3rd Qtr 2011 1 7,375 7,375 $ 60.00-$81.50   $ (104 )
3rd Qtr 2011 10,000 20,000 $ 65.00 -N/A $ 1  
4th Qtr 2011 10,000 30,000 $ 65.00 -N/A $ 13  
1st Qtr 2012 10,000 30,000 $ 65.00 -N/A $ 27  
2nd Qtr 2013 10,000 30,000 $ 65.00 -N/A $ 49  

 

1 This represents the last month of the "costless collar" agreement with Macquarie.

3rd Qtr 2013 10,000 30,000 $ 65.00 -N/A $ 65  
4th Qtr 2013 10,000 30,000 $ 65.00 -N/A $ 75  
            $ 126  
 
        Current Asset   $ 90  
        Current Liability   $ (104 )
        Non Current Asset   $ 140  

 

     Management has engaged Risked Revenue Energy Associates to perform an independent valuation of the Fair Value of the Company's open forward positions.

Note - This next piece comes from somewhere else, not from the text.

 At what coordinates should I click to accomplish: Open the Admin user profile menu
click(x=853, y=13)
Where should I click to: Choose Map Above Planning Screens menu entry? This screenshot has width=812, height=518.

The Company records changes in the unrealized derivative asset or liability as a "Gain (loss) on derivatives" in the Consolidated Statements of Operations.

     The following settlement payments were made by the Company related to production months in 2011 (in thousands):

    Payments Production Month Payment Month
 
  $ 59.6 January 2011 February 2011
    60.8 February 2011 March 2011
    158.4 March 2011 April 2011
    210.5 April 2011 May 2011
    146.4 May 2011 June 2011
    109.1 June 2011 July 2011
 
Total $ 744.8    

 

These realized losses were recorded as a "Gain (loss) on derivatives" in the Consolidated Statements of Operation.